Buy This Entire Record For $7.95

Download the entire decision to receive the complete text, official citation,
docket number, dissents and concurrences, and footnotes for this case.

Learn more about what you receive with purchase of this case.

Howe Investments Ltd. v. Quarles & Brady LLP

United States District Court, S.D. California

March 21, 2017

QUARLES & BRADY LLP, et al., Defendant.


          JOHN A. HOUSTON United States District Judge


         This matter comes before the Court on motion for summary judgment, or, in the alternative, for partial summary judgment, filed by Defendant Quarles & Brady, LLP (“Quarles & Brady” or “Defendant”), [doc. no. 31], following this Court's order dismissing three of Plaintiff How Investments LTD.'s (“Howe” or “Plaintiff”) original causes of action, [doc. no. 7]. Only Howe's fraud and negligence causes of action remain. Defendant's motion has been fully briefed by the parties. See Doc. Nos. 36, 40. After careful consideration of the record, including the pleadings and exhibits submitted by the parties, oral argument from counsel, and for the reasons set forth below, the Court GRANTS Quarles & Brady's motion for summary judgment, in its entirety.

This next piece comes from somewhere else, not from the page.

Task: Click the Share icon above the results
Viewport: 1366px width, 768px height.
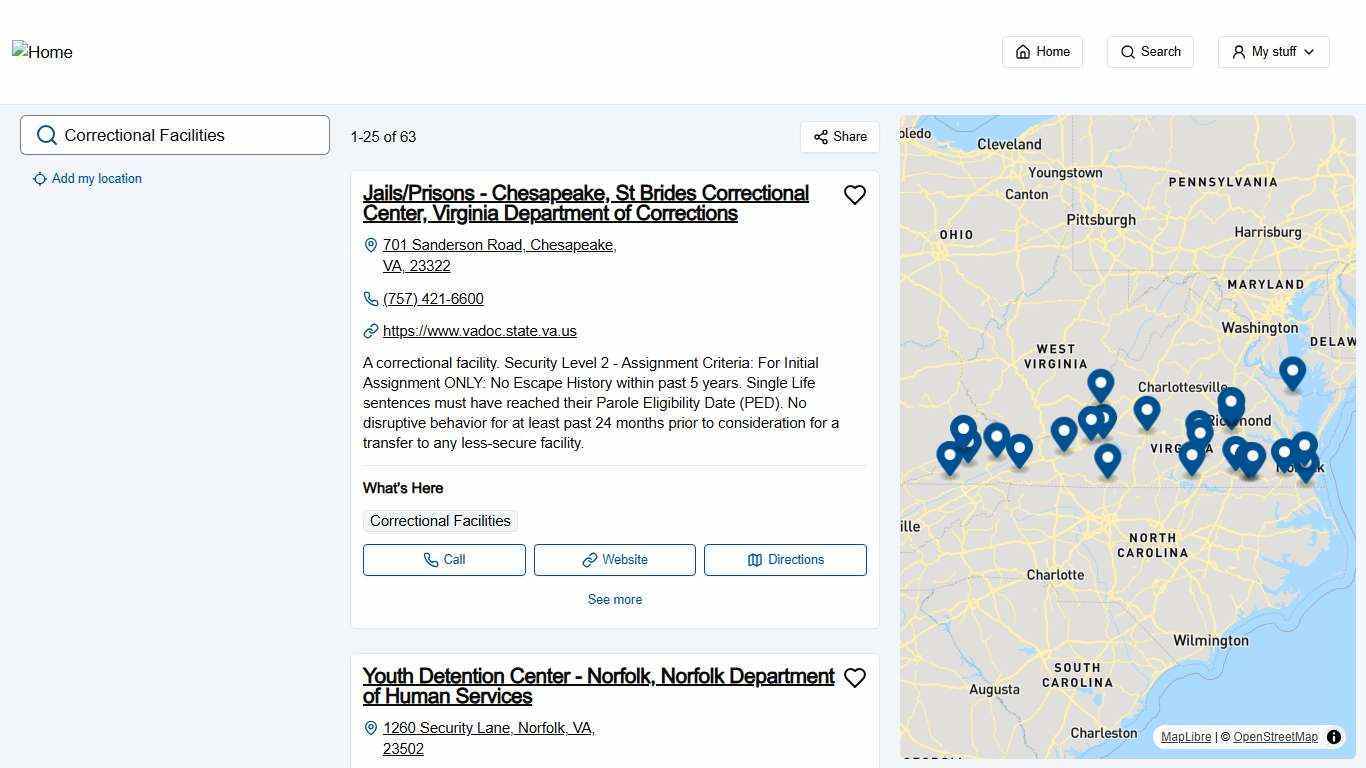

         1. Factual Background[1]

         A. Howe's Removal from CRM Membership

         When CRM Co. LLC was formed in 1998, its four original members executed an operating agreement. See Doc. No. 36, Exh. 4. Tim Tuttle was CRM's initial CPA and attorney, and formed CRM Co. and CRM Holdings, LLC (collectively “CRM”). See Doc. No. 36-20 at 16. At formation, CRM included four members (Barry Takallou, Hamid Malakooti, Shepard B. Ansley, and Robert Jull). See Doc. No. 36, Exh. 4 at 1171. Since inception, Ansley held his original shares in an entity referred to as “The SodaMaster Corporation.” Id. at 1173. On May 5, 2000, Tuttle wrote a memo to the members of CRM opining on the propriety of Jull's transferring his membership interest to Howe, a limited liability company formed in the British Virgin Islands. See Doc. No. 36, Exh. 6. Tuttle expressly limited his opinion to Jull's ability to make such a transfer, and did not address the ramifications the transfer may have on CRM in the future. Id.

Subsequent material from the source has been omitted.